As someone who does not celebrate Christmas, I’m always wary of commenting on Christmas specials, as I’m not really in the audience and watching Last Christmas at midday in an August heat wave does not really encourage the necessary atmosphere.  It is a fairly involving and in places slightly horrific story, somewhat sentimental, but arguably more justifiably so than Death in Heaven.    Steven Moffat uses the special as a coda to the previous season finale and a breathing space to allow for characterisation rather than making it an epic event in its own right, a technique he would later take even further with Twice Upon a Time.

It’s funny in parts, scary in parts, silly in parts, sad in parts, which is probably what was required.  I found it hard to get involved on repeated viewing knowing what was ‘real’ which is not a problem I have with Amy’s Choice and I’m not quite sure why that was.  Perhaps there isn’t much to this other than the dream within a dream gimmick, at least if you aren’t invested in the Clara/Danny relationship, and I’m not.

Nick Frost is credited in the opening titles, which probably makes Dream Santa technically a companion, at least in the ‘one story companion’ sense that Adelaide Brooke, Lady Christina de Souza and the like are considered by some fans, although it was Shona who proved the surprise hit with fandom, probably largely on the basis of her fearlessly geeky dance routine at the start.  (‘One story companion’ has always seemed vaguely like an oxymoron to me.)  And I did like the joke about Alien although as with similar jokes later in Capaldi’s tenure, you have to wonder about the Doctor’s pop cultural knowledge, which seems either ridiculously detailed or utterly non-existent, depending on what type of joke the writers are aiming for.

[1] One thing that has really struck me watching all of Doctor Who in order again is how little exploration and deduction the modern Doctors do when compared to the stories of the sixties and seventies.  When you get an episode like The Long Game (originally pitched in the late eighties) or Fear Her, with a lot of investigation and deduction, it stands out.  And far from exploring new planets, the Doctor always seems to be trying to take his companions to places he’s visited before, although he doesn’t always succeed.

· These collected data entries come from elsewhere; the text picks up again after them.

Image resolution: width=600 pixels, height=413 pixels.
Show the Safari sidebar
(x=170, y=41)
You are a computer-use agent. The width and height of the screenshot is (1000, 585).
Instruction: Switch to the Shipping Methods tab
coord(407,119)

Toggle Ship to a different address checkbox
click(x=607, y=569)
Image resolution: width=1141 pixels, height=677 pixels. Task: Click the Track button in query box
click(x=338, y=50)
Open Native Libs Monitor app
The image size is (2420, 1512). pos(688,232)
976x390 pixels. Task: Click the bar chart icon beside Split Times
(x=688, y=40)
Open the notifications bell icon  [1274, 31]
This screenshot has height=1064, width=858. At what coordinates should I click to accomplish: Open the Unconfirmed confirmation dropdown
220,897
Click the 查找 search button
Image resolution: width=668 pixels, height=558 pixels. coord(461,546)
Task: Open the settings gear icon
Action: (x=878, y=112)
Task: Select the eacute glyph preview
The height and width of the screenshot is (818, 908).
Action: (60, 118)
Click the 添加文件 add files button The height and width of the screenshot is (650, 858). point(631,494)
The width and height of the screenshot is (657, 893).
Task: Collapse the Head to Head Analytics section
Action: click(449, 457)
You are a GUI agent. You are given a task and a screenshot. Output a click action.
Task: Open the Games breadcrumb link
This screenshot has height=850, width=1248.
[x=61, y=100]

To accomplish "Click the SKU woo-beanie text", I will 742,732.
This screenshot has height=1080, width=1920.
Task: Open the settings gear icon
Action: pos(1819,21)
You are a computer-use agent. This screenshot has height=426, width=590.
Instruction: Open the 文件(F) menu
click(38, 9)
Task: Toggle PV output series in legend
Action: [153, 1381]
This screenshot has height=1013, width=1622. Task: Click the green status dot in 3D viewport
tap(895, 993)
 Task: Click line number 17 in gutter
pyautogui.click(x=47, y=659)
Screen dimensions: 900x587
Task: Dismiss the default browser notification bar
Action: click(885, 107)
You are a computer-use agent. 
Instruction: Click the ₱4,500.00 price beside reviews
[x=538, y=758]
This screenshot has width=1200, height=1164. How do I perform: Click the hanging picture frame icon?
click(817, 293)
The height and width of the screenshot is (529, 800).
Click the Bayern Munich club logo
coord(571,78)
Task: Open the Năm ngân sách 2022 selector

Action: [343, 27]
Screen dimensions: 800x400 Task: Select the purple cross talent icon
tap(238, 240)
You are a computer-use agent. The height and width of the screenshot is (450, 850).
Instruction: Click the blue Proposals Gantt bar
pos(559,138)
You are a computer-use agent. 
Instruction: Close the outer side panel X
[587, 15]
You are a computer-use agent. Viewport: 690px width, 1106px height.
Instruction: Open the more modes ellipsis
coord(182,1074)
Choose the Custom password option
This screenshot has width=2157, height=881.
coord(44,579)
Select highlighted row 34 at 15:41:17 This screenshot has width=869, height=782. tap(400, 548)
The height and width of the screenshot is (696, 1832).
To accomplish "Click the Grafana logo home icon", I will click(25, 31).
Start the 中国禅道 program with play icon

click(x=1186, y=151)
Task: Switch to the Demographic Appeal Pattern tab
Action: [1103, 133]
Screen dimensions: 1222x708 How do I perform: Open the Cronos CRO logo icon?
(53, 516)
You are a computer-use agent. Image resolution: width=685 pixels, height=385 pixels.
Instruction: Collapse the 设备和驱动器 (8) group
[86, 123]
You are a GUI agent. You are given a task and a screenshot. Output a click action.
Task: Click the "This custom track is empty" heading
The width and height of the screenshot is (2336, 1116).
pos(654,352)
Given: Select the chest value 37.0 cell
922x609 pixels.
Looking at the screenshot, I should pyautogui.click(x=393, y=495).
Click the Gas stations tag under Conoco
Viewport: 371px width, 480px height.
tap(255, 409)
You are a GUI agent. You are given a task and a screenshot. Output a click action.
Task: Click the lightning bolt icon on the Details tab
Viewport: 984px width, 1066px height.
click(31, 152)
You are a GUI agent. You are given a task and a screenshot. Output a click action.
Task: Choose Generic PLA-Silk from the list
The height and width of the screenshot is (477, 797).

I guess partly from lack of time and partly to make the Doctor seem even more amazing (new Who spends a lot of time telling us how amazing and all-powerful the Doctor is) he usually knows everything straight off.  Even when he does make a deduction, it’s often based on something already known to him, but not to us, like the significance of the sevens and the Shakri in The Power of Three.  Even when the Doctor doesn’t know what’s going on, he has to know something in advance.  In A Town Called Mercy the Doctor is taken by surprise by street lights that are ahead of their time and makes some deductions… but as soon as Kahler-Jex appears, he’s babbling on about how great the Kahler are because he already knows of them.  I feel something has been lost.  The Doctor has become an explorer who never explores, who seems to know almost everything in advance in a series that used to be at least vaguely about empiricism.  This isn’t quite unique to new Who as the sixth and seventh Doctors had similar troubles at times, but with the latter at least it was part of a radical reimagining of the programme.  This just seems like laziness.